Author: Livia Day
Publisher: Twelfth Planet Press
Copyright Year: 2013
Review By: Michaela Lobb
Book Synopsis:
Tabitha Darling has always had a dab hand for pastry and a knack for getting into trouble. Which was fine when she was a tearaway teen, but not so useful now she’s trying to run a hipster urban cafe, invent the perfect trendy dessert, and stop feeding the many (oh so unfashionable) policemen in her life. When a dead muso is found in the flat upstairs, Tabitha does her best (honestly) not to interfere with the investigation, despite the cute Scottish blogger who keeps angling for her help. Her superpower is gossip, not solving murder mysteries, and those are totally not the same thing, right? But as that strange death turns into a string of random crimes across the city of Hobart, Tabitha cannot shake the unsettling feeling that maybe, for once, it really is ALL ABOUT HER. And maybe she’s figured out the deadly truth a trifle late….
I came across A Trifle Dead at a time when all ‘signs’ seemed to be pointing to Tasmania. So many Tasmanian-related things were cropping up everywhere in my life, finally reaching a pinnacle when my partner came home after 6 evil nightshifts in a row and demanded a break out of the city, somewhere to rest and get some fresh air.
I happened to be sitting on the couch with The Cat of the House and was just starting to read Livia Day’s culinary cosy A Trifle Dead – set where? Hobart, of course.
30 pages into the colourful, vibrant world of the main character, Tabitha Darling, I was hooked and the trip to Tassie was booked!
I found it impossible not to love A Trifle Dead. It was such fun to read that about half way through I felt trepidation that it was all too good to be true and that the author was going to me hideously let me down by a fatal plot flaw or a too-predictable ending. But it never happened!!

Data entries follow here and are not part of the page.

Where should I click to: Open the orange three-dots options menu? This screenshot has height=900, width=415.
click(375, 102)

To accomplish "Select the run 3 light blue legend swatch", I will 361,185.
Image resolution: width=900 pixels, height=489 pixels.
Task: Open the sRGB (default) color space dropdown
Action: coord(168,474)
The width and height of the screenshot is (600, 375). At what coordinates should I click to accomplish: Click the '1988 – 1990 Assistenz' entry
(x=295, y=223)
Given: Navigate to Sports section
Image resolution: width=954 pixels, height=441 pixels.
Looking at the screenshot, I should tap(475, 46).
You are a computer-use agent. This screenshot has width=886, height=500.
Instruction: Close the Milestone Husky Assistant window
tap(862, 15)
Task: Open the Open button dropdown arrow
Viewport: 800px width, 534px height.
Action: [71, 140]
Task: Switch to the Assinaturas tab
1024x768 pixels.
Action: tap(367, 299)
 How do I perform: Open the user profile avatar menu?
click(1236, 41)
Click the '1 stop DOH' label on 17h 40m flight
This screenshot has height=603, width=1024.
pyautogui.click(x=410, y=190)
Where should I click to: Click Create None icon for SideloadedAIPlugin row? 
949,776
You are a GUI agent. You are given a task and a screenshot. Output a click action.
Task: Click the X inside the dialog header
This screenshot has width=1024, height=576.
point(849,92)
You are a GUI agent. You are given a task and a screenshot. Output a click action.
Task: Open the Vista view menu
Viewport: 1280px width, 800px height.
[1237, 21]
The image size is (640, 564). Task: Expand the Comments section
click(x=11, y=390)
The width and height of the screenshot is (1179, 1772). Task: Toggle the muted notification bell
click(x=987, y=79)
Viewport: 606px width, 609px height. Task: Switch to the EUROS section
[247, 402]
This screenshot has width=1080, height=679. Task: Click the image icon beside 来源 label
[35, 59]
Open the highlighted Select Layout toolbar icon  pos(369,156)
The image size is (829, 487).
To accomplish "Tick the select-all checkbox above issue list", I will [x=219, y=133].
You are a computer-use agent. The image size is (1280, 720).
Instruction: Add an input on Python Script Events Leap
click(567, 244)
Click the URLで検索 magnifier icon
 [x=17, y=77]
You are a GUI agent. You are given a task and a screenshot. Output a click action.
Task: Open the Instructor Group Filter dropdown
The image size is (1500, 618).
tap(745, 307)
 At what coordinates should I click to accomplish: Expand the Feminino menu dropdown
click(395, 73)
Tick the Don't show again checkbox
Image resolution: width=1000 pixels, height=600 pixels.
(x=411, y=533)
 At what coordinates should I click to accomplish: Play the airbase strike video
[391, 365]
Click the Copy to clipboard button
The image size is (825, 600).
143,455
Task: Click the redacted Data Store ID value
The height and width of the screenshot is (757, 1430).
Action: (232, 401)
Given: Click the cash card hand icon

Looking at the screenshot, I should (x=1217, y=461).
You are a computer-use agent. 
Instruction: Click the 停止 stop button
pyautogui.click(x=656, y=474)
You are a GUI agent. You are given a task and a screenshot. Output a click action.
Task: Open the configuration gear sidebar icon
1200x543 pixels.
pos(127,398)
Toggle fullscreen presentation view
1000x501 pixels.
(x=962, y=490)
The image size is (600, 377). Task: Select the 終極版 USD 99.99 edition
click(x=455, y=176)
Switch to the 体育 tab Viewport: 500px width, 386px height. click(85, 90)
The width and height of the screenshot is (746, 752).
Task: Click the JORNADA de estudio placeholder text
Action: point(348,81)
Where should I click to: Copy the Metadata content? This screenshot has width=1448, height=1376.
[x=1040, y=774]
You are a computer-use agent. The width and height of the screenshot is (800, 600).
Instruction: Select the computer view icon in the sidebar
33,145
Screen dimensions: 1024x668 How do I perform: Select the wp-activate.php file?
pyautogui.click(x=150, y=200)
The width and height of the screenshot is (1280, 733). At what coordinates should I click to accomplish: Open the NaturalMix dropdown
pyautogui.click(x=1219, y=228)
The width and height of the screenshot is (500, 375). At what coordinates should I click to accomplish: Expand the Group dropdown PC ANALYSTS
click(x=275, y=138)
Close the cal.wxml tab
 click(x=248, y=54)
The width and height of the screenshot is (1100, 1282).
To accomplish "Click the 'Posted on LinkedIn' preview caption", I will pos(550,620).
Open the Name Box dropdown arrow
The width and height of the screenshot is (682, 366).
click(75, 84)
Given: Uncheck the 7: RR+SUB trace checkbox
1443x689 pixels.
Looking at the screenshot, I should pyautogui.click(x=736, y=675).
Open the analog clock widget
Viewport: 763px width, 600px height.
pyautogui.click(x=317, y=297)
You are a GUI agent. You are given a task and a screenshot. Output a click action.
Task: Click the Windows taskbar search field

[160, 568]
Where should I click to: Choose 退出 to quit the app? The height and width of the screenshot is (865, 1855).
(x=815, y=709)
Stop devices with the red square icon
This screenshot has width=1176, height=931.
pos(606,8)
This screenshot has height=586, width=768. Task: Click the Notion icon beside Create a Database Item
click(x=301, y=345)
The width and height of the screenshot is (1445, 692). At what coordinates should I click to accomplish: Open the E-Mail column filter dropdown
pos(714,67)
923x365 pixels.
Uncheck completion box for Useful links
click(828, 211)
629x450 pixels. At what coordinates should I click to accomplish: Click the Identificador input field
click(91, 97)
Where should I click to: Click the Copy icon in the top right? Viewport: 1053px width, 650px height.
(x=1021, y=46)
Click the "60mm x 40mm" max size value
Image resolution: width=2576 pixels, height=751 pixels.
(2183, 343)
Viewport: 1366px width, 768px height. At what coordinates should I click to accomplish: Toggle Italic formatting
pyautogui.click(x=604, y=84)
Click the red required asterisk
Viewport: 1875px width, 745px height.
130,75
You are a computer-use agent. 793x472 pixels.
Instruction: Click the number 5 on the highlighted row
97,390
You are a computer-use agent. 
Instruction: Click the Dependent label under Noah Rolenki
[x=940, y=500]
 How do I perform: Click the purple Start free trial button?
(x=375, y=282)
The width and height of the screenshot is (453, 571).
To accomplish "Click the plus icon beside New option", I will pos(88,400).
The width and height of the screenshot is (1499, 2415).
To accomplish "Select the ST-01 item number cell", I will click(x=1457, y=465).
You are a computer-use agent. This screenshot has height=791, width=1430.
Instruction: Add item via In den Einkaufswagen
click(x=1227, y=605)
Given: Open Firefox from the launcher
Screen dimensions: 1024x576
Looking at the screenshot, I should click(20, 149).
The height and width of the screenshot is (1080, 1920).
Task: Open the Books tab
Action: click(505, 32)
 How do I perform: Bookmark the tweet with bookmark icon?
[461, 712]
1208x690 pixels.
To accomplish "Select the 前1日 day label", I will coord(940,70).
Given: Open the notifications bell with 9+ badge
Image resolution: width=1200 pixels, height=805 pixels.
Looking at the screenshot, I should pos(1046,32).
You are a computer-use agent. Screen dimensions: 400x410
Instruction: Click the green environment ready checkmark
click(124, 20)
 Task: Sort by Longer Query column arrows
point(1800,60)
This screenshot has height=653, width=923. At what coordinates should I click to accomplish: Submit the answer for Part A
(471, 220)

Oh the joy of a novel that keeps up the humour AND the plot all the way to the very end.
Livia Day is the pen name of Tansy Rayner Roberts, created to distinguish Tansy’s new crime works from her successful, award winning fantasy novels (which have now also gone onto my “must read” list).
Tabitha Darling is the central heroine in Livia Day’s “Café La Femme” series of which A Trifle Dead is the first novel. Tabitha is also a self-proclaimed nosy, vintage loving, chef whose eatery, Café La Femme attracts a mixed assortment of characters through its staff, customers and the other tenants of the building who live on the floors above. And police….lots and lots of police frequent the cafe, all determined to keep an eye on Tabitha as a mark of respect and friendship to her father, a former Hobart policeman who has retired to the mainland with a new wife.
Odd things are happing in Tabitha’s orbit (which doesn’t really surprise anyone who knows her) starting with the discovery of a body in one of the upstairs flats above the Café and Tabitha is determined to find out what is going on. Partly because Bishop (the very hot cop that Tabitha refuses to have a crush on) wants her to stay out of it and partly because as previously mentioned, Tabitha is A Nosy Person. Encouragement to investigate also comes from a new to Hobart, yummy accented, young Scotsman who is keen to stay at her side in search of ideas for his blog.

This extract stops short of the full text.